• [Short task]
Convert every line of the items below into a Markdown table with two columns, "Row" for the row number and "Line" for the line itself, leaving out any blank lines.

• [Extracted information]
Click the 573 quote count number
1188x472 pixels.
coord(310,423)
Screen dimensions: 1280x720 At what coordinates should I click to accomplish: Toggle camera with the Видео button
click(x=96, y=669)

• [Written response]
| Row | Line |
|---|---|
| 1 | Click the 573 quote count number |
| 2 | 1188x472 pixels. |
| 3 | coord(310,423) |
| 4 | Screen dimensions: 1280x720 At what coordinates should I click to accomplish: Toggle camera with the Видео button |
| 5 | click(x=96, y=669) |